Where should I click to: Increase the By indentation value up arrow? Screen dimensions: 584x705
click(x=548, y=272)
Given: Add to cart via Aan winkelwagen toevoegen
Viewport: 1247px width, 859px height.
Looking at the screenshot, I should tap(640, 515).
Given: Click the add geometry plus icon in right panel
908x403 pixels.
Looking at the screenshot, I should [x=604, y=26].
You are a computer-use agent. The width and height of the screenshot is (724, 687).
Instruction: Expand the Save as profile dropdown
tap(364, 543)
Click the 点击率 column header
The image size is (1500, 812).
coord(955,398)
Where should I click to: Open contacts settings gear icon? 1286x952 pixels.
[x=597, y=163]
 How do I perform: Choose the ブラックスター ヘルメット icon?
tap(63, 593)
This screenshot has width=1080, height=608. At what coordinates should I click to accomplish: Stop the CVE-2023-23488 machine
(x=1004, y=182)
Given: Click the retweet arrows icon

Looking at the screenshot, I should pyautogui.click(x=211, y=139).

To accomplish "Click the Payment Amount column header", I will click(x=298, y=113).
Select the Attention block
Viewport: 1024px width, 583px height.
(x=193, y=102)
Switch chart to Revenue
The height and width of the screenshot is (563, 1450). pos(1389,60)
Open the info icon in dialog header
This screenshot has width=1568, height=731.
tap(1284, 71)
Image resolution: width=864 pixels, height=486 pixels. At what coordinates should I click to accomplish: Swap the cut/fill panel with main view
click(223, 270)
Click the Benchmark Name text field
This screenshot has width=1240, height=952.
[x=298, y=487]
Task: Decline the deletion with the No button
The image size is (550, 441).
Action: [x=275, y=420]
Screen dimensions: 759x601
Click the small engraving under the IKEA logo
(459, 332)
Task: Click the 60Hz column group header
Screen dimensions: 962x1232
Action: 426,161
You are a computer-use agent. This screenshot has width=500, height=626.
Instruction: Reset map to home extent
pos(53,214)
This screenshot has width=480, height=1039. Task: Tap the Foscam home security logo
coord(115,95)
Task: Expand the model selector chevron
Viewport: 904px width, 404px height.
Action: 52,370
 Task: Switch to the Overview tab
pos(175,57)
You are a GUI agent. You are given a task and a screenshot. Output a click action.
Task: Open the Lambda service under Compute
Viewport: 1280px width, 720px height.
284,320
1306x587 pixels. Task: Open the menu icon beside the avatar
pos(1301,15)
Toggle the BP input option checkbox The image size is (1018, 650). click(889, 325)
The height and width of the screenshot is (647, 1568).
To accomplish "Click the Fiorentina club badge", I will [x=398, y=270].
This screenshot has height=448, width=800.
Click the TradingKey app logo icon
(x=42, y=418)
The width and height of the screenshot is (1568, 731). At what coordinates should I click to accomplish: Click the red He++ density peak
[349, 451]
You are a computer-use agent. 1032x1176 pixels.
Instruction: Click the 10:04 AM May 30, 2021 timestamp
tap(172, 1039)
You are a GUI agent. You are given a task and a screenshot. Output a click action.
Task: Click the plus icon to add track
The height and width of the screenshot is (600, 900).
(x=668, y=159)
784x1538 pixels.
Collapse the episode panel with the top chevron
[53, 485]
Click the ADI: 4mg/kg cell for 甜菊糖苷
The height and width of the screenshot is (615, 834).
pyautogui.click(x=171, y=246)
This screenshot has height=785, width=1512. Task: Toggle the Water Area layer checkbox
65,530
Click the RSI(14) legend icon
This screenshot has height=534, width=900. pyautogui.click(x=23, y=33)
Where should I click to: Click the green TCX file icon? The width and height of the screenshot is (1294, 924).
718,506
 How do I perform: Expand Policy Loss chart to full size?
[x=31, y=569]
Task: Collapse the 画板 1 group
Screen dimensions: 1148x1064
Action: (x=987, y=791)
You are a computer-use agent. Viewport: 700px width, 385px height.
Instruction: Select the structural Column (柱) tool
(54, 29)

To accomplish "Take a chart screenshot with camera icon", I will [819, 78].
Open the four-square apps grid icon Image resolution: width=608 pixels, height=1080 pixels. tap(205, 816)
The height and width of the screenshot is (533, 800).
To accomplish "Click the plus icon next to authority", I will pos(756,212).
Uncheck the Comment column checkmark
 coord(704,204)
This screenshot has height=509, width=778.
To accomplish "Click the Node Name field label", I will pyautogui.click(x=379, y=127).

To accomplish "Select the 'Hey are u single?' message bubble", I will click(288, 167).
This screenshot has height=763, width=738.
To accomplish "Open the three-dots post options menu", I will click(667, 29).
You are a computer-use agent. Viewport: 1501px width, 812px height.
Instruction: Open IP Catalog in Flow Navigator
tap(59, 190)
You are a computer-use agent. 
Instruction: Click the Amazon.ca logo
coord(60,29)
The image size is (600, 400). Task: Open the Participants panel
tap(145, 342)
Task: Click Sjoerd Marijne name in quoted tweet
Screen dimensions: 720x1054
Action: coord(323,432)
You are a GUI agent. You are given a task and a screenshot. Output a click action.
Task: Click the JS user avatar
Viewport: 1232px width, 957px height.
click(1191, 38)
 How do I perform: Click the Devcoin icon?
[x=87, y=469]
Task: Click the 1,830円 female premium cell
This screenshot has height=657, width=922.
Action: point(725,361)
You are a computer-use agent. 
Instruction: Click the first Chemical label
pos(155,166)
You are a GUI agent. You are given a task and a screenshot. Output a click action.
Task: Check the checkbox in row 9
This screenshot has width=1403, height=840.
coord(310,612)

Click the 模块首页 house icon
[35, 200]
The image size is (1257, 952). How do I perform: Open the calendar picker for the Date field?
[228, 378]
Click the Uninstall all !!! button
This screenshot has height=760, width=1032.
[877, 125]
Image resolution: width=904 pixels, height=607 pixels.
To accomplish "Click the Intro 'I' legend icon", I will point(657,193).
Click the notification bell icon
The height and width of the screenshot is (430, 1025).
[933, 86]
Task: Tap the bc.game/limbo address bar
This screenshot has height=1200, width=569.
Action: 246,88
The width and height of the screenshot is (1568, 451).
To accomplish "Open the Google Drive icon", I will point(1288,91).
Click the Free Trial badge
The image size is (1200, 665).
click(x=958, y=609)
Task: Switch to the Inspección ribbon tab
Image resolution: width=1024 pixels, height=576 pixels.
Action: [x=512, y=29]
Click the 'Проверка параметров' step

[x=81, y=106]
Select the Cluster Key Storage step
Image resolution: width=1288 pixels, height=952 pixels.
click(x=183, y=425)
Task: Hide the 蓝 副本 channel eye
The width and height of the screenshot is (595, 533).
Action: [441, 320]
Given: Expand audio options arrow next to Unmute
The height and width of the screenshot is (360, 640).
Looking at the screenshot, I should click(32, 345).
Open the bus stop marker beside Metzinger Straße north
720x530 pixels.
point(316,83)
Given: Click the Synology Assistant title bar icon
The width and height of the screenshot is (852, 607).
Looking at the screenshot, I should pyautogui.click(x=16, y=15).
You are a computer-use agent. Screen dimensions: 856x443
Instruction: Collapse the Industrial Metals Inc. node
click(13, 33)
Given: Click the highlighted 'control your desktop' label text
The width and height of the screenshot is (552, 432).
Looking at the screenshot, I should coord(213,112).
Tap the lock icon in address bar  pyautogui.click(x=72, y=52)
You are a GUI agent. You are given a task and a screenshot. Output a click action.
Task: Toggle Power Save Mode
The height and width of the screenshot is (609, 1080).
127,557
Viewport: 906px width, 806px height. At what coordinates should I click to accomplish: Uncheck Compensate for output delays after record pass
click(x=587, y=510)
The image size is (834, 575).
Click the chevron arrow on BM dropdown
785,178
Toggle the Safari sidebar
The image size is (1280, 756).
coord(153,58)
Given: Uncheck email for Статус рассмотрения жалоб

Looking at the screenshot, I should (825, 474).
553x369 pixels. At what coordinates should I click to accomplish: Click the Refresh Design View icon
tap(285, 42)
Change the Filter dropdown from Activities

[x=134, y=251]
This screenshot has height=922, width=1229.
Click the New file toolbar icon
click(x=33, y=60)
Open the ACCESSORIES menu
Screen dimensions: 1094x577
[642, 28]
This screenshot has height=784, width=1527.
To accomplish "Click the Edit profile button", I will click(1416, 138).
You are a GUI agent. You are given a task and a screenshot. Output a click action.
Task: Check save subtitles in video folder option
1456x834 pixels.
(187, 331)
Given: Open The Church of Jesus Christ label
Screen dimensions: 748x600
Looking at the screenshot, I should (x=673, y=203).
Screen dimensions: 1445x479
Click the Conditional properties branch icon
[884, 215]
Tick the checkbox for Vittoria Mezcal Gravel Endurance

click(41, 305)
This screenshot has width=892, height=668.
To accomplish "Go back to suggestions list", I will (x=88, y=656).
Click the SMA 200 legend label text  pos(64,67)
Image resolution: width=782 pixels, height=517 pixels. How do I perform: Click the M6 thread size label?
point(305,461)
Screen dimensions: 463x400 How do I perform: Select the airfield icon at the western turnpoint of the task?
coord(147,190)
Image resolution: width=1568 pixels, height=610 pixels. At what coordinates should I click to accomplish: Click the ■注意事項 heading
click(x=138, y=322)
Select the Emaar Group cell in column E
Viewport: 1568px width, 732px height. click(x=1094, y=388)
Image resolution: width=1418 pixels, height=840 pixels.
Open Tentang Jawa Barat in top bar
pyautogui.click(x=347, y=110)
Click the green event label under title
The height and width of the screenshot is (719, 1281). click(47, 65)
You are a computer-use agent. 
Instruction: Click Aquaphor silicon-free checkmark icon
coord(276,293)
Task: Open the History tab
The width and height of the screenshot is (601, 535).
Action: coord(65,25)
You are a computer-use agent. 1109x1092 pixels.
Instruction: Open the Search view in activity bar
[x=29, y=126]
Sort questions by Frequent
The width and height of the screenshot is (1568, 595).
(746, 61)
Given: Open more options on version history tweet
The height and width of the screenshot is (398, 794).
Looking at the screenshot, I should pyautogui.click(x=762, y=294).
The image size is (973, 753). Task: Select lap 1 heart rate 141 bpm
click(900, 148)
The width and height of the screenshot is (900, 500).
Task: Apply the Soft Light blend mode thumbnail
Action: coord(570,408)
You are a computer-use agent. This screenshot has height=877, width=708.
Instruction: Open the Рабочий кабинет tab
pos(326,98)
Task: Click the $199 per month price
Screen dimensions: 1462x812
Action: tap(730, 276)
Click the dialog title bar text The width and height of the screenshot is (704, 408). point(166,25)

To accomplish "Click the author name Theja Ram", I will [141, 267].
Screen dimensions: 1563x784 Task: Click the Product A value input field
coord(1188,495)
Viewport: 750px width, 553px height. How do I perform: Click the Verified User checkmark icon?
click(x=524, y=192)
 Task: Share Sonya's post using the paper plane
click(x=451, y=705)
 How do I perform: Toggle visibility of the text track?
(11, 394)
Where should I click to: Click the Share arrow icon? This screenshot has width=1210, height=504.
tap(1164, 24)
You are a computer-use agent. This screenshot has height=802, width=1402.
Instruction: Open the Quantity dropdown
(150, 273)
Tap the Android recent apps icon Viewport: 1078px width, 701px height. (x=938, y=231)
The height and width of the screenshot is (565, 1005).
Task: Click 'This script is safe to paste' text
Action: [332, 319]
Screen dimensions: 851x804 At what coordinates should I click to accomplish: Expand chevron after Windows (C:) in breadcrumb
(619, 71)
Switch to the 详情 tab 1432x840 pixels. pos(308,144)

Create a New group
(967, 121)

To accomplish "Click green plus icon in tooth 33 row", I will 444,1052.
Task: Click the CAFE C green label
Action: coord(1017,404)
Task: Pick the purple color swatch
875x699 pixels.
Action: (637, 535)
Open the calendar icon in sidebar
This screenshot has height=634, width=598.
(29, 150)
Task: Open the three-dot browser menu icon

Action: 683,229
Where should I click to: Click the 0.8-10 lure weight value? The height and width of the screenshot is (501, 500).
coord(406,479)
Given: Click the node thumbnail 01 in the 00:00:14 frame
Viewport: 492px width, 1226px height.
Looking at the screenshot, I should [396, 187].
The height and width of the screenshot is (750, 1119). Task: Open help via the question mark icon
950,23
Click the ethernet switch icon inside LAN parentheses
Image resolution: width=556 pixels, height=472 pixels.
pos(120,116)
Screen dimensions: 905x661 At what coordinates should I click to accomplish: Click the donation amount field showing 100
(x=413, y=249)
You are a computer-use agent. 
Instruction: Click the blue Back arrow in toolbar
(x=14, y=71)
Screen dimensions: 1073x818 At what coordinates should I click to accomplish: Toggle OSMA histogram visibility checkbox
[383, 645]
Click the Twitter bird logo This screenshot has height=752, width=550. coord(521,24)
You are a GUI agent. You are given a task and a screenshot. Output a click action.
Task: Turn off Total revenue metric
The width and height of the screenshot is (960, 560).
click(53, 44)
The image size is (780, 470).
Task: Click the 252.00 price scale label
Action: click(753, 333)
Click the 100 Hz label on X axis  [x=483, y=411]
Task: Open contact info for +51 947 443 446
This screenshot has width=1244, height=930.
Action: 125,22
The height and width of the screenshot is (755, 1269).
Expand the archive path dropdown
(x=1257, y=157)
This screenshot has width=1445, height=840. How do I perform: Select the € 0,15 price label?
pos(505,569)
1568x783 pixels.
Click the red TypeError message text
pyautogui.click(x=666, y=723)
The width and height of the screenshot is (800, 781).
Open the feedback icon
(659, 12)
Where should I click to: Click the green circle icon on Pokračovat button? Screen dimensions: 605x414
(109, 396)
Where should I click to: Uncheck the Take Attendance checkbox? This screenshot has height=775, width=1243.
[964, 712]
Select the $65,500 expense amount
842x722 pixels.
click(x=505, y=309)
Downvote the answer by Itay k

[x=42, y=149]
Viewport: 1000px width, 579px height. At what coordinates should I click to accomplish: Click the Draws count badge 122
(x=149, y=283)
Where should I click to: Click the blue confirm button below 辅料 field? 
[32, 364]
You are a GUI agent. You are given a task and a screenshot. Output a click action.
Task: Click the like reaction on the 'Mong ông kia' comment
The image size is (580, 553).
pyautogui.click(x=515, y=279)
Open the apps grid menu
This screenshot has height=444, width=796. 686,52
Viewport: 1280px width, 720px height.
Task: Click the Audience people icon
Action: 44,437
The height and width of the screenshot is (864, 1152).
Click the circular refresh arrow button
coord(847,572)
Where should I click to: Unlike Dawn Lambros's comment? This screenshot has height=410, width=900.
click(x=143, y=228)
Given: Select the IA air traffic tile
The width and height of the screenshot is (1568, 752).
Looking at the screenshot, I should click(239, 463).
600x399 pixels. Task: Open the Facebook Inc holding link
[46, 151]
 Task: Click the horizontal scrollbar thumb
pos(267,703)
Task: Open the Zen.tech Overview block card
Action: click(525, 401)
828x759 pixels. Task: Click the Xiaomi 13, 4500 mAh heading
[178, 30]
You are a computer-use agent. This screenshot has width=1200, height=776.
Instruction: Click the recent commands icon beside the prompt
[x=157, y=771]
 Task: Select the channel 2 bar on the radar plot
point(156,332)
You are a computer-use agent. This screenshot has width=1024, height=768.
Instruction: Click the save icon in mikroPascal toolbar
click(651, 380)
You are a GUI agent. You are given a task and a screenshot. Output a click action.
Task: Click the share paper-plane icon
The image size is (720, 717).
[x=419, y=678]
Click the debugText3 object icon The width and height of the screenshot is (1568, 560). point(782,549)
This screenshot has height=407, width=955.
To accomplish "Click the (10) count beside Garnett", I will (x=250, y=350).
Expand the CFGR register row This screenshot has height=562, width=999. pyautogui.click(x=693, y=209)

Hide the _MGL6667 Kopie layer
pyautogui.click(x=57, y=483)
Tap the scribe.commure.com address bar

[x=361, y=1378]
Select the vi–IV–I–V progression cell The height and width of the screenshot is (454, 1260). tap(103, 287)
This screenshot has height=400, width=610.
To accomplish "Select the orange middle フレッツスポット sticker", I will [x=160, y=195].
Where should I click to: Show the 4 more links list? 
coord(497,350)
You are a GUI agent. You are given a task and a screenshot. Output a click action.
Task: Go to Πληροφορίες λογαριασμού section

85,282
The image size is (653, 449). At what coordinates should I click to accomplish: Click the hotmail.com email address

#### [Your goal]
Scanning the data above, count the lines in which the string "options" occurs and state only the count.

#### [Response below]
3